**Work to be completed**
Copy out every line in the entries below that includes "computer".

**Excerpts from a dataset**

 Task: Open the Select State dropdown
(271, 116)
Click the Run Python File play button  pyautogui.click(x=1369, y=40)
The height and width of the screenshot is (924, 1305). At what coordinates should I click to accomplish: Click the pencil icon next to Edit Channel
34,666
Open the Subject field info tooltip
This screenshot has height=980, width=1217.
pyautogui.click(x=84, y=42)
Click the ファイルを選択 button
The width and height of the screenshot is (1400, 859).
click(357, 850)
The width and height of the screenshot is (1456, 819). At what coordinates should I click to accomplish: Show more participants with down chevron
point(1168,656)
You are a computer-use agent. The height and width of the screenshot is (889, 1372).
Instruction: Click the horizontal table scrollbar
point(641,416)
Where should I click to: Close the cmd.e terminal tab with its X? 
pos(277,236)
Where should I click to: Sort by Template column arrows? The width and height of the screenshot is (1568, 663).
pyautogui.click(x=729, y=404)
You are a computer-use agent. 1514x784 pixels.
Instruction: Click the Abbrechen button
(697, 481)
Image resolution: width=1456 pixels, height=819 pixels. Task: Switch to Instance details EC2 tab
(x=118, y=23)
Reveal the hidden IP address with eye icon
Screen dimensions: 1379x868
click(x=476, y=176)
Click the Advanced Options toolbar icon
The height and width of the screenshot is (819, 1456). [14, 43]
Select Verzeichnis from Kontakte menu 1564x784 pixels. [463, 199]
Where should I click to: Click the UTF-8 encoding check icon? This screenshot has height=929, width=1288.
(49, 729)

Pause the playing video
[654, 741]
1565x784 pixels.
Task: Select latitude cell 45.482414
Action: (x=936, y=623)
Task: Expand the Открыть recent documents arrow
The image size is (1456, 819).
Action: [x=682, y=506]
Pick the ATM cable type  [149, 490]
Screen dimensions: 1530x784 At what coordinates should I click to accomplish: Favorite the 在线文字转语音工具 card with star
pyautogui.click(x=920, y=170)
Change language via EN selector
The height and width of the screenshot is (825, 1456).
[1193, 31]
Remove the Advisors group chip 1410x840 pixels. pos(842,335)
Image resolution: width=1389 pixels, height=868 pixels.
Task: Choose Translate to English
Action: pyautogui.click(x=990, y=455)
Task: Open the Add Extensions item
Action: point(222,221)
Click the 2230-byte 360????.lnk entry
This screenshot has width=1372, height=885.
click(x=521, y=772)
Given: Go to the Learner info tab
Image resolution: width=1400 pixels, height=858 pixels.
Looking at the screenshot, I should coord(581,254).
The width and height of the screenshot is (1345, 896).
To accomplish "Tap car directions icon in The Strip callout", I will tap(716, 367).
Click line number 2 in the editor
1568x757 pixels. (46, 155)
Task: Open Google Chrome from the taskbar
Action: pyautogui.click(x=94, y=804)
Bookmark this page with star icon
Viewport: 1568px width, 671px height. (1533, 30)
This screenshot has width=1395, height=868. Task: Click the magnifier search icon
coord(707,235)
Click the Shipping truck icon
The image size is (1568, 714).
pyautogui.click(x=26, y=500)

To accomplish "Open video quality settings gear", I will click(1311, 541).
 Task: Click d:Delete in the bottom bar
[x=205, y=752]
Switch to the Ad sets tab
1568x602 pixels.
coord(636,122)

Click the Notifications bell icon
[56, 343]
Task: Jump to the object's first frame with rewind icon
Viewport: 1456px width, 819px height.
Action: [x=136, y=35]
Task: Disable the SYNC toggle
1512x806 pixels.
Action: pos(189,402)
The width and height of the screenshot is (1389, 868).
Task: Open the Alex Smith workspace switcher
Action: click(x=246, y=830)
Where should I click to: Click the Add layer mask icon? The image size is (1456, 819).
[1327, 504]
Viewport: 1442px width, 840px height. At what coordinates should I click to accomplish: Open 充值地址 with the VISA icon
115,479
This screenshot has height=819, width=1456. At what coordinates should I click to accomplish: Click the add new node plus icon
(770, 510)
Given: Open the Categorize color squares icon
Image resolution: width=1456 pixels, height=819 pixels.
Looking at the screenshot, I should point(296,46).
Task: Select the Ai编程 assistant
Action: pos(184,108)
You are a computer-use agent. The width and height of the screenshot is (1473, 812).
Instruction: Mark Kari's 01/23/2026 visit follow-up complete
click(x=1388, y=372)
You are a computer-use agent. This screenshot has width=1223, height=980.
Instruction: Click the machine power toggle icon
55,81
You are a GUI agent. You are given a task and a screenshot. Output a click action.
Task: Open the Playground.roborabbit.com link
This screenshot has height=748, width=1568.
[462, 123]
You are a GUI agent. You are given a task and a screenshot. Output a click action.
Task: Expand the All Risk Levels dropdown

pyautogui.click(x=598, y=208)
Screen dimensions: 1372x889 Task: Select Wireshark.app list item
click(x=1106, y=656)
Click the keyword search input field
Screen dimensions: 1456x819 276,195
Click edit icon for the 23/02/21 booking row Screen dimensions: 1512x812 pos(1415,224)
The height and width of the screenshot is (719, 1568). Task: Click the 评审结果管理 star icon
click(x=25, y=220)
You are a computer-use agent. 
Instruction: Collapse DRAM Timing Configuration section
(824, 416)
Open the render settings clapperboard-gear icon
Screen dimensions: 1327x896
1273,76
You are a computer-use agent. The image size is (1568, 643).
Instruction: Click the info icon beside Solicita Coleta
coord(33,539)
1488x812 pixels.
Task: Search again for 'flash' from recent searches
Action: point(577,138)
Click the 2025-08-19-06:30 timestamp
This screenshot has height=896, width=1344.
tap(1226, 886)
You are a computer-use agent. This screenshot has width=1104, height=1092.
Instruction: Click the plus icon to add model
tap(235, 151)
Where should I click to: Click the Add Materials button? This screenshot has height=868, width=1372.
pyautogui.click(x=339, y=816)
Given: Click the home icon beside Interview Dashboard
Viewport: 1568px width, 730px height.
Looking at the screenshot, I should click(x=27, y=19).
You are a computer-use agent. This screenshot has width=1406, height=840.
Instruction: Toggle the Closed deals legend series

**Output of the exercise**
You are a computer-use agent. The height and width of the screenshot is (889, 1372).
You are a computer-use agent. 1514x784 pixels.
You are a computer-use agent. The width and height of the screenshot is (1473, 812).
You are a computer-use agent. This screenshot has width=1223, height=980.
You are a computer-use agent. 
You are a computer-use agent. The image size is (1568, 643).
You are a computer-use agent. This screenshot has width=1104, height=1092.
You are a computer-use agent. This screenshot has width=1406, height=840.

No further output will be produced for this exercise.